<<<<

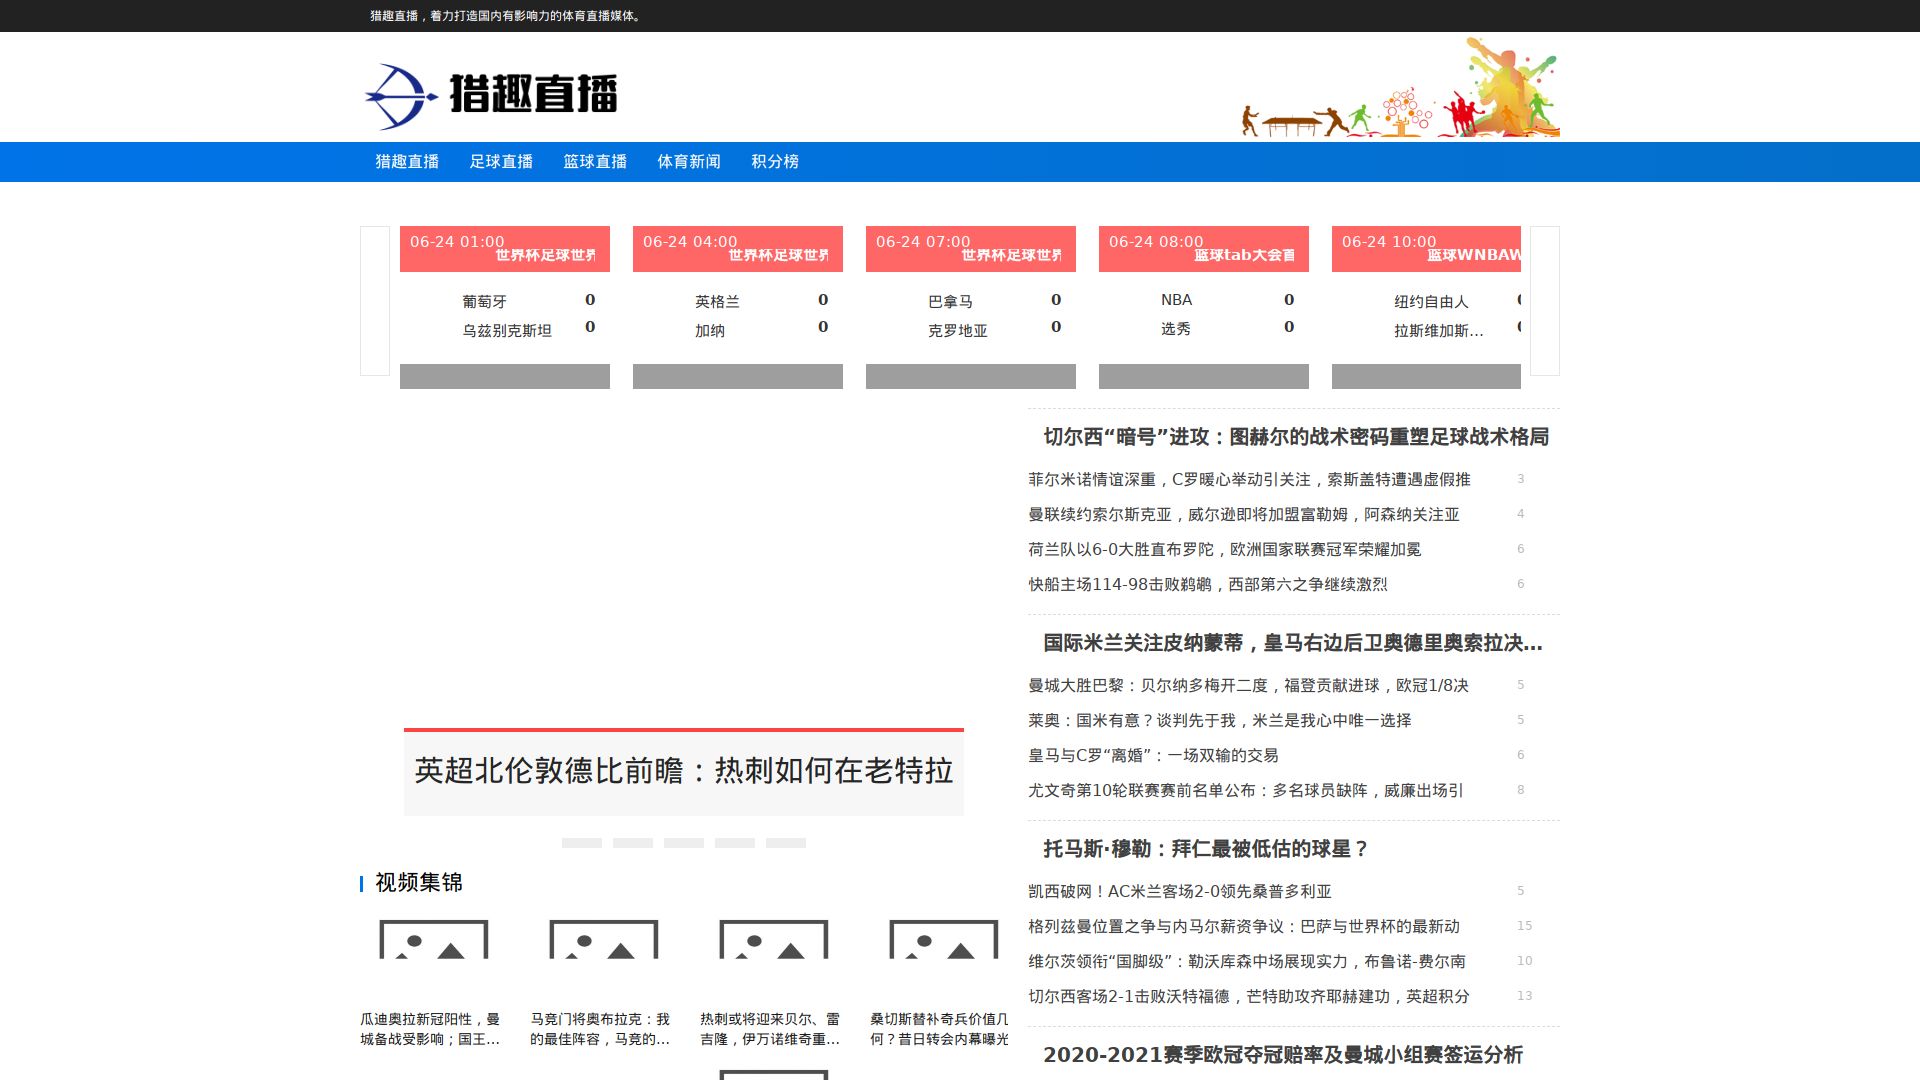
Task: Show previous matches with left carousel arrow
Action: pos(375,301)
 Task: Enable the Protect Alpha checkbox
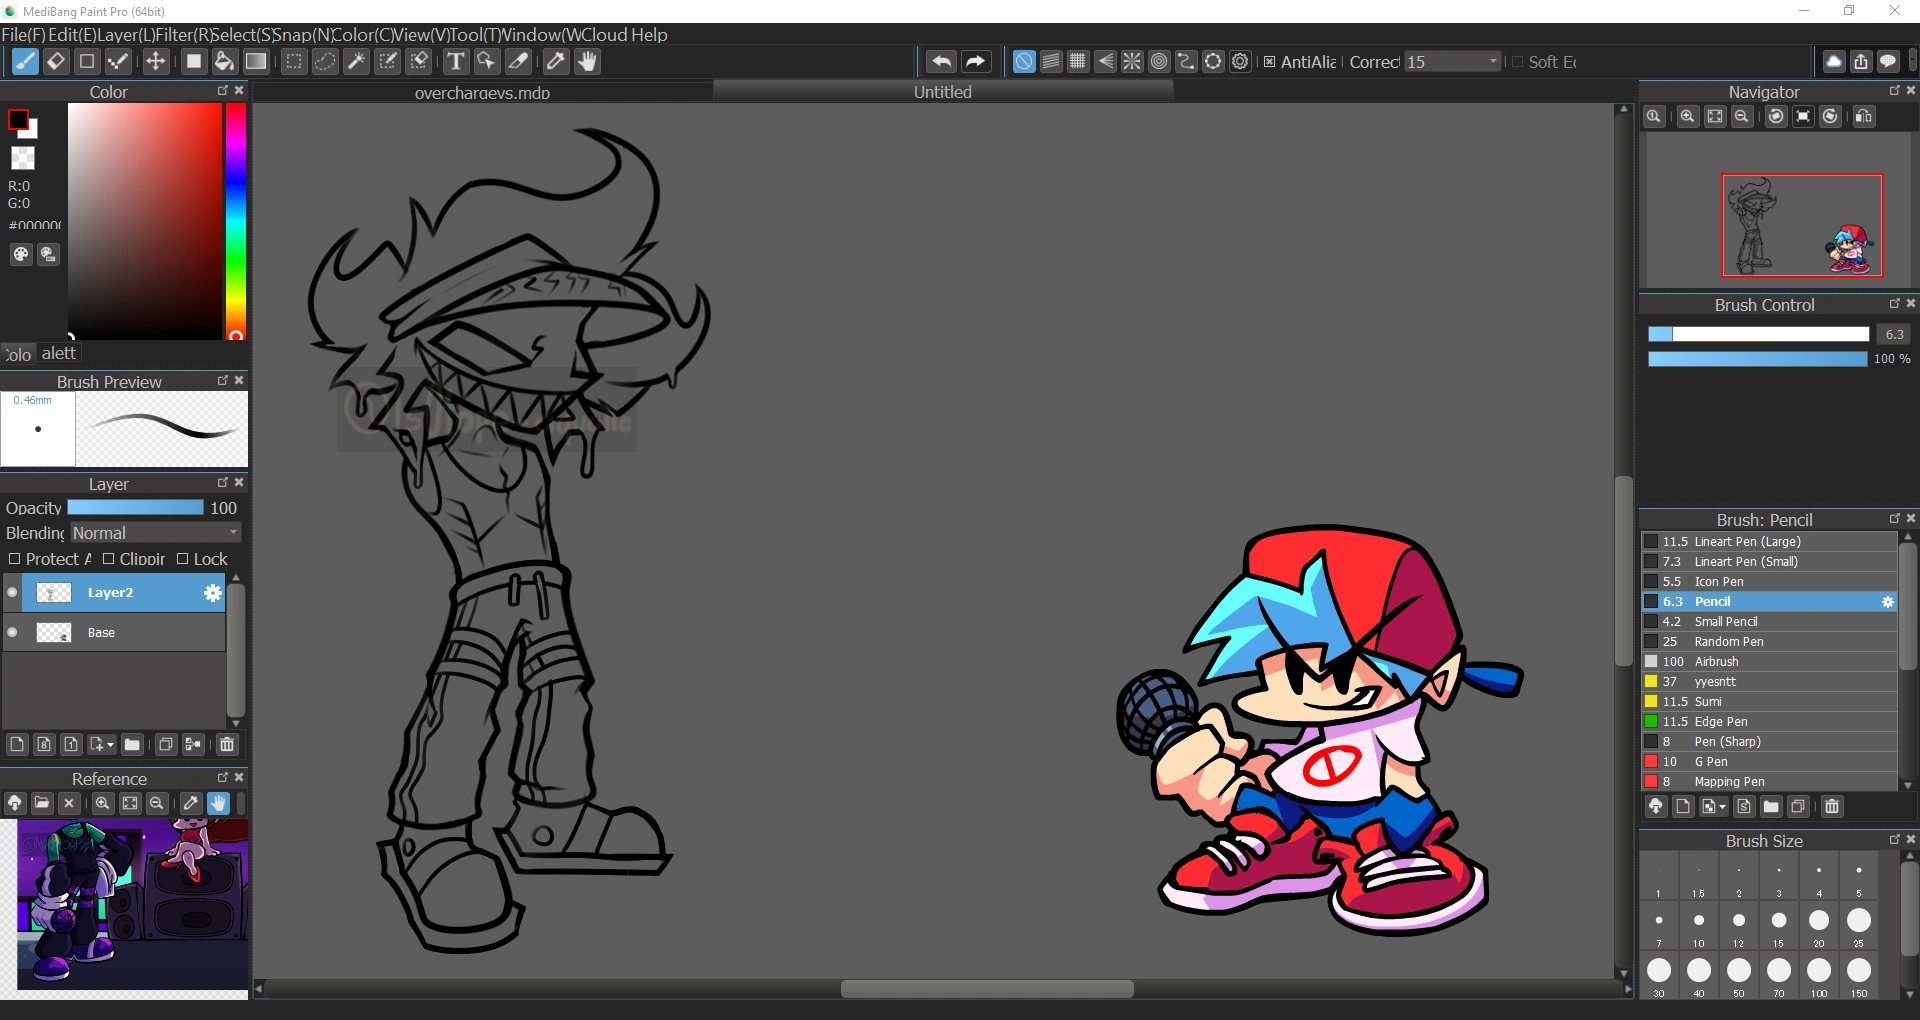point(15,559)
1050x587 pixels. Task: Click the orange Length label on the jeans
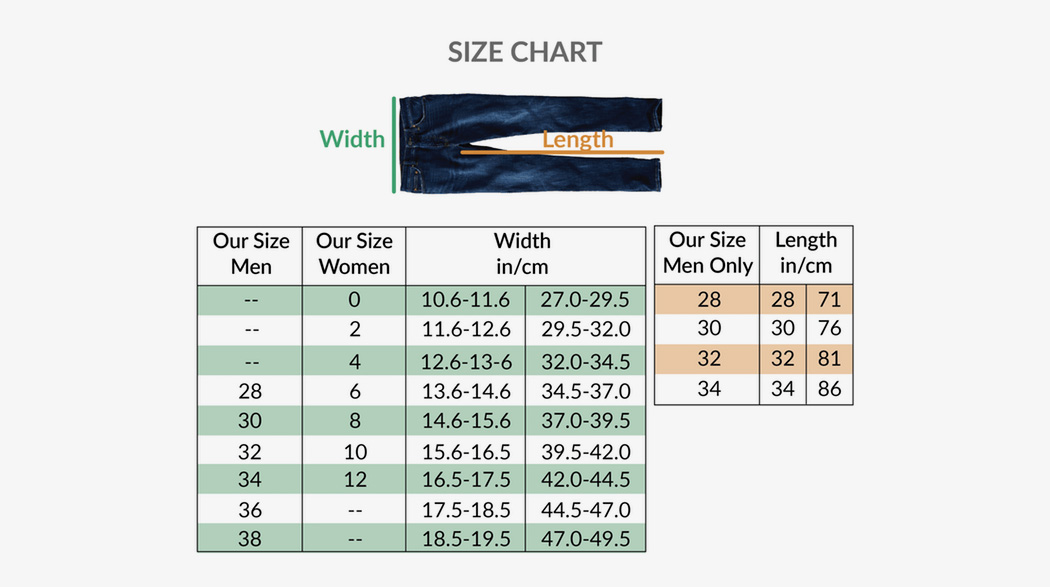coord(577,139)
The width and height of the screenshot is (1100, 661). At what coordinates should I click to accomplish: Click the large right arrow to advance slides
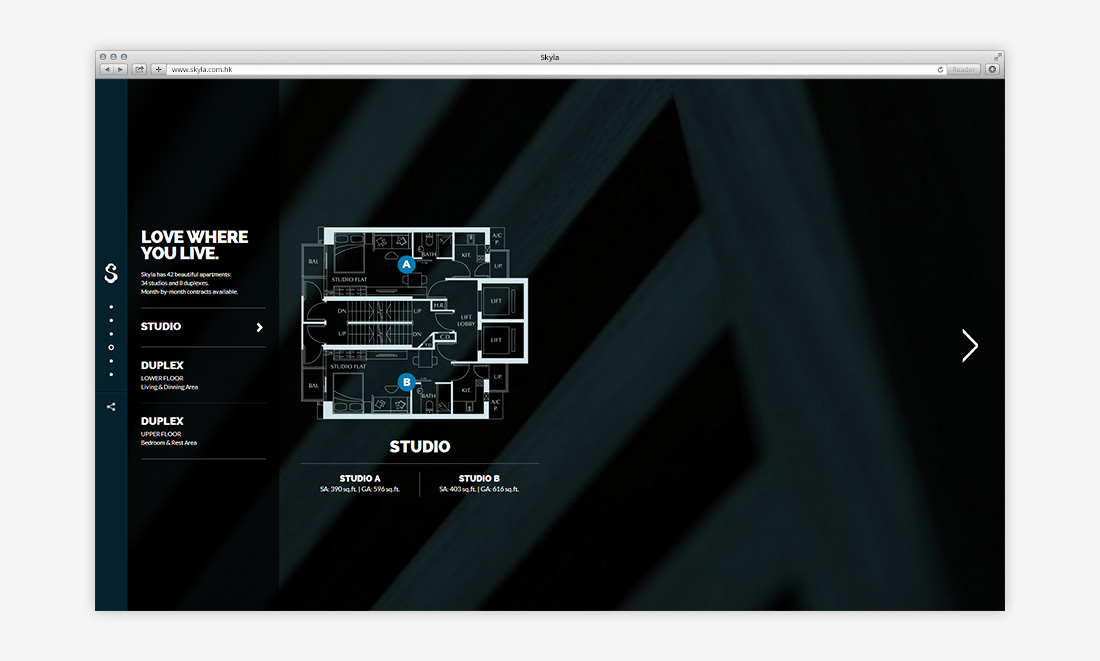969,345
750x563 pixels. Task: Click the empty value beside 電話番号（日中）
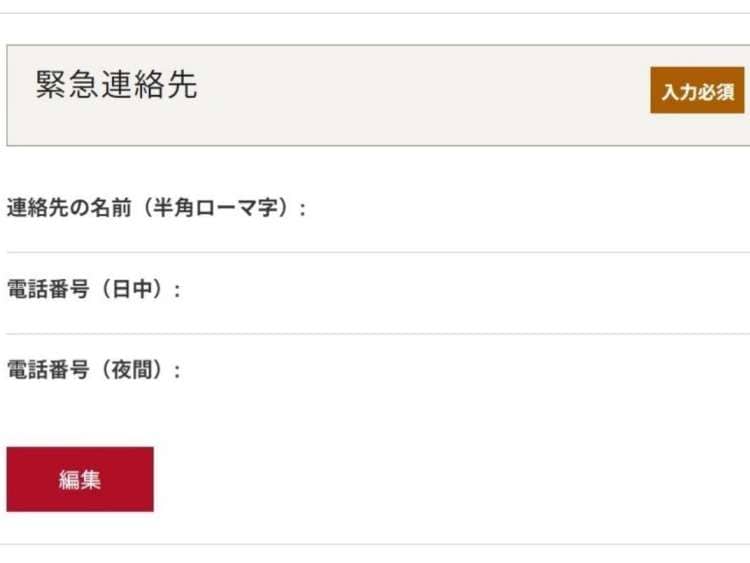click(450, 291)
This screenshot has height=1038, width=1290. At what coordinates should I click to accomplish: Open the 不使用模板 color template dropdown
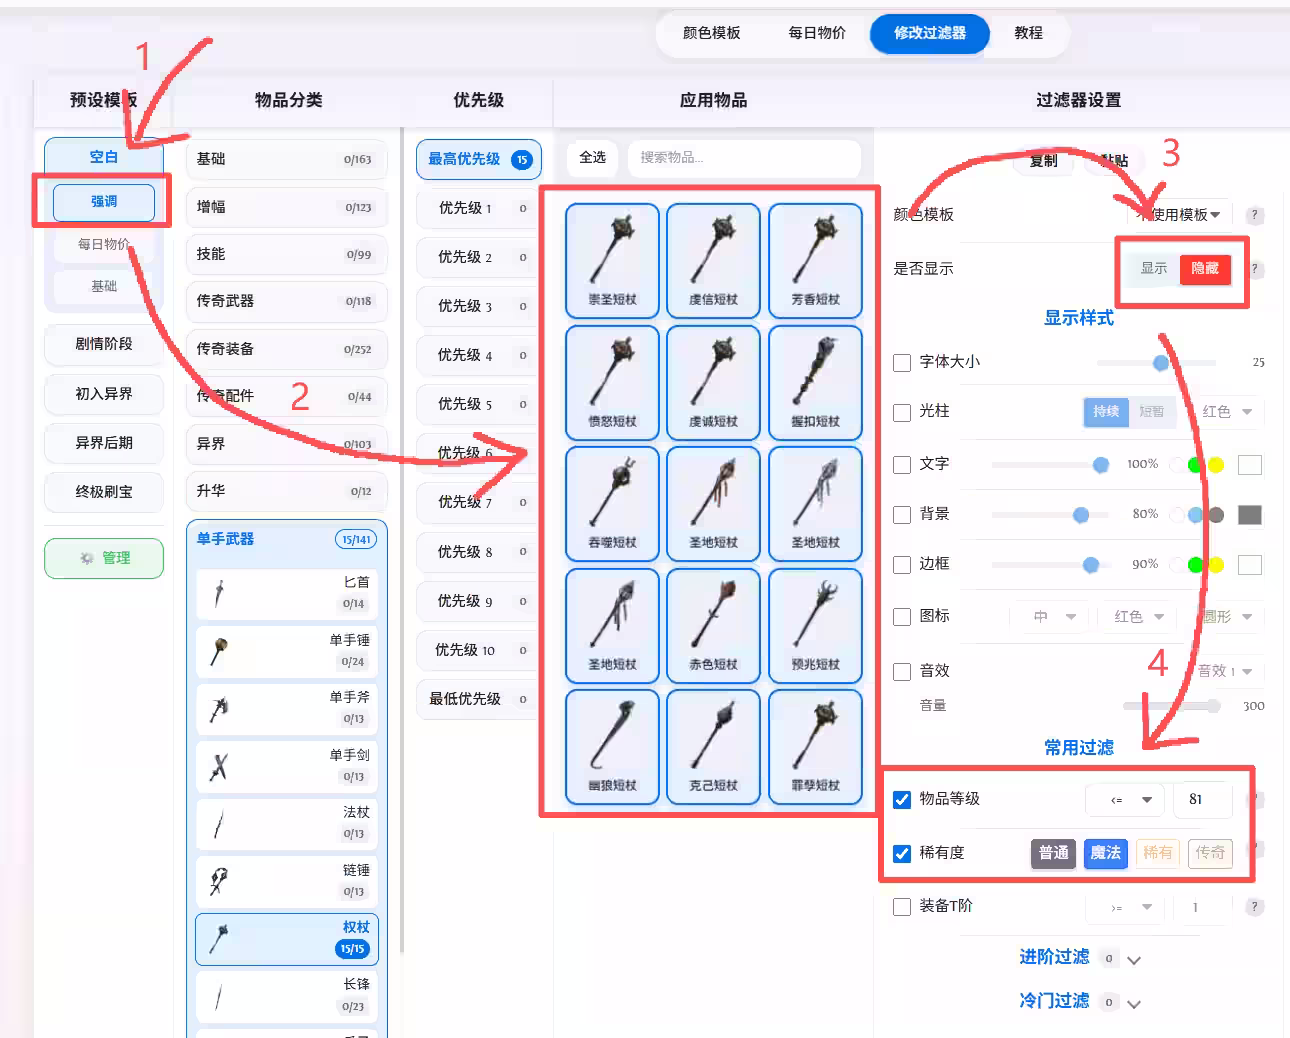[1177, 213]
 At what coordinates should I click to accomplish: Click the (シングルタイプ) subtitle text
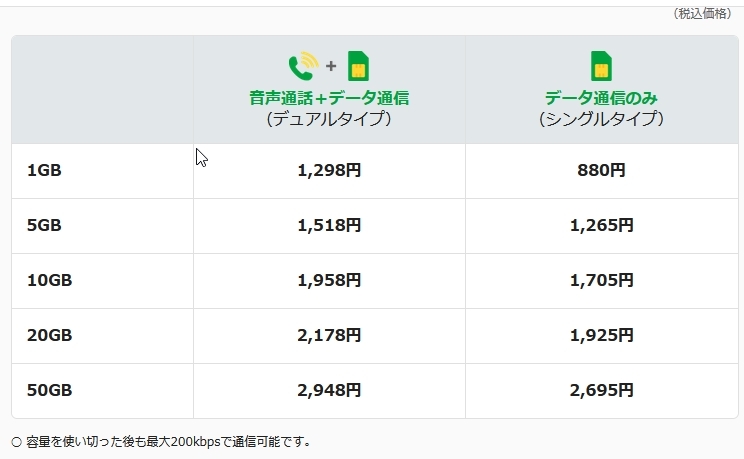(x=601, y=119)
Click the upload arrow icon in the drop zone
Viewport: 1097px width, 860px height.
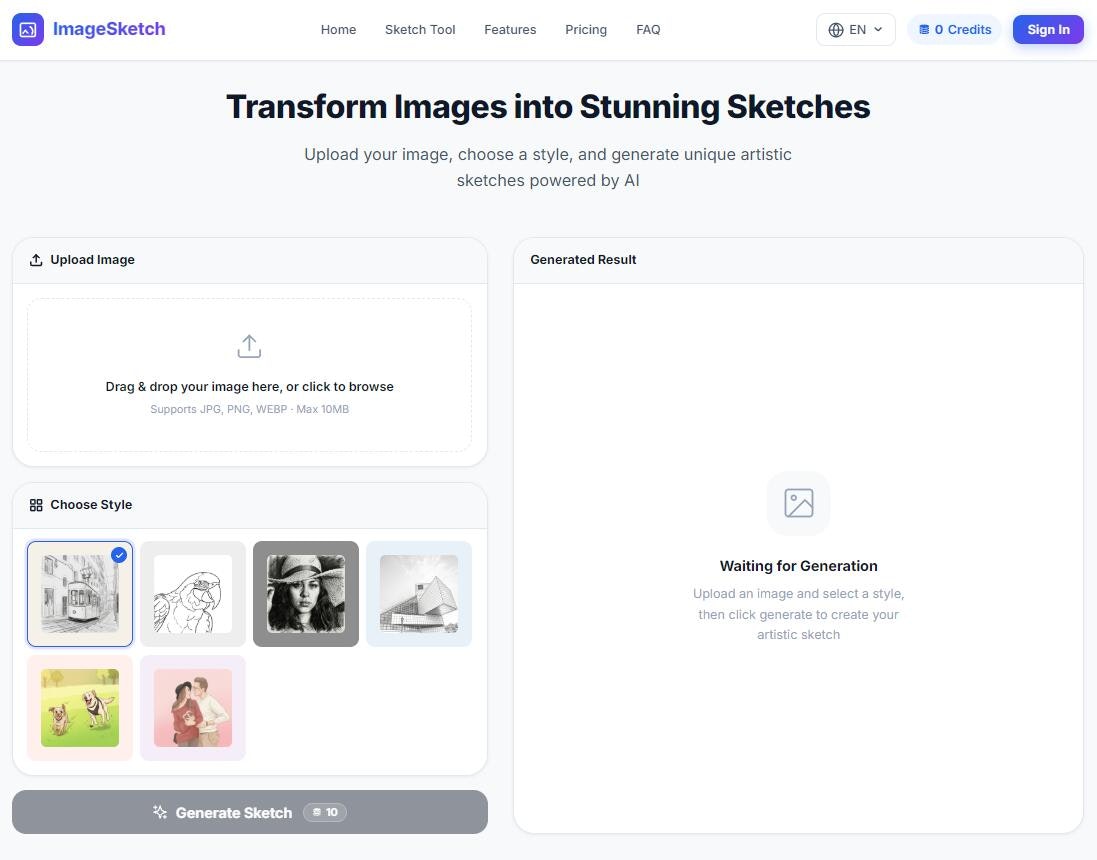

>>>>

In the data above, the line containing "Click the upload arrow icon in the drop zone" and all lines after it are to be reproduced exactly, leaving out the pictures.

Click the upload arrow icon in the drop zone
Viewport: 1097px width, 860px height.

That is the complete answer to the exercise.